Miller was raped at the age of seven by her father and was infected with gonorrhea. She then became the object of her father’s voyeurism. He photographed her nude until she left home at age nineteen to work as a model for Vogue Magazine. Miller’s modeling assignment led to an interest in photography.
In 1929, she moved to Paris to study with the Surrealist photographer Man Ray. She became his muse. As lovers, they worked side by side in his studio where she learned his progressive photographic techniques. However, it was she who discovered the process of solarization by which a negative is exposed to light in the darkroom. This allowed for the negative to be manipulated chemically and not altered by cutting or scratching. It was as if they had created a new medium altogether. In 1932, she participated in the “Modern European Photographers” exhibition in New York and also had her first and only solo exhibition.

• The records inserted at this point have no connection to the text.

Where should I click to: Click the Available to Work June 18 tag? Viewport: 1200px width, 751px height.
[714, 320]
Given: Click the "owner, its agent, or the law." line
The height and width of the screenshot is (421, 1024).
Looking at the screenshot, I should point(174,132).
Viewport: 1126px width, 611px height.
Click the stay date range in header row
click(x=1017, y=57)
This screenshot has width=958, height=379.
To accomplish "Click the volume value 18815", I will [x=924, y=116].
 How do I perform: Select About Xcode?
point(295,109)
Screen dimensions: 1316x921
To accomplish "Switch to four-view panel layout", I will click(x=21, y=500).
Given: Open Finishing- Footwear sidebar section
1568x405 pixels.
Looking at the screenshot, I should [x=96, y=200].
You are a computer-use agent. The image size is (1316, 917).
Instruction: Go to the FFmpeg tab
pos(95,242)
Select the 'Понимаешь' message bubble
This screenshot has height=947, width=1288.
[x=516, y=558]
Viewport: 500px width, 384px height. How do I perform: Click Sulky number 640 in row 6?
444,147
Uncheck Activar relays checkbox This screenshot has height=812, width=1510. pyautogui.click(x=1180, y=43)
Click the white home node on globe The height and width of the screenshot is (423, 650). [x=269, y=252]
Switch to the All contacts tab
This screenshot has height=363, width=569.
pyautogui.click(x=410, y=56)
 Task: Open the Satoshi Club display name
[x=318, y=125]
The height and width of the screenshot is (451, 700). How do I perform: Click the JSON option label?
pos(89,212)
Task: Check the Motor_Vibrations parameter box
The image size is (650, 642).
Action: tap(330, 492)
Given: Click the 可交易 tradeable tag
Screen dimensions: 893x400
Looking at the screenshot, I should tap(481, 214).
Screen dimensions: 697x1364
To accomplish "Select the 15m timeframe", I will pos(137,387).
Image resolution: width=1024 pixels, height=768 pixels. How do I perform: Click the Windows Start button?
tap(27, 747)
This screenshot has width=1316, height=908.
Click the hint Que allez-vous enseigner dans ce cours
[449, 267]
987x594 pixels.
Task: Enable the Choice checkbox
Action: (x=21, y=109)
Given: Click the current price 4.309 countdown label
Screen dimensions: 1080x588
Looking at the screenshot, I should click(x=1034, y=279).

During World War II, Miller served as correspondent for Vogue, the magazine for which she had once modeled. Her images of the London Blitz and Britain under siege were featured in the 1941 book, “Grim Glory.” She also documented the liberation of Paris and the horrors of the Nazi concentration camps. On April 29, 1945, she entered newly liberated Dachau and photographed the evidence of the Nazis’ extermination of Jews and other enemies of the Third Reich in starkly accurate photographs.
Miller afterwards photographed dying children in a hospital, post-war peasant life, corpses of Nazi officers, and the execution of Prime Minister Laszlo Bardossy. During her life, Miller did little to promote her own photography, It is through the efforts of her son Anthony Penrose that her work is known today.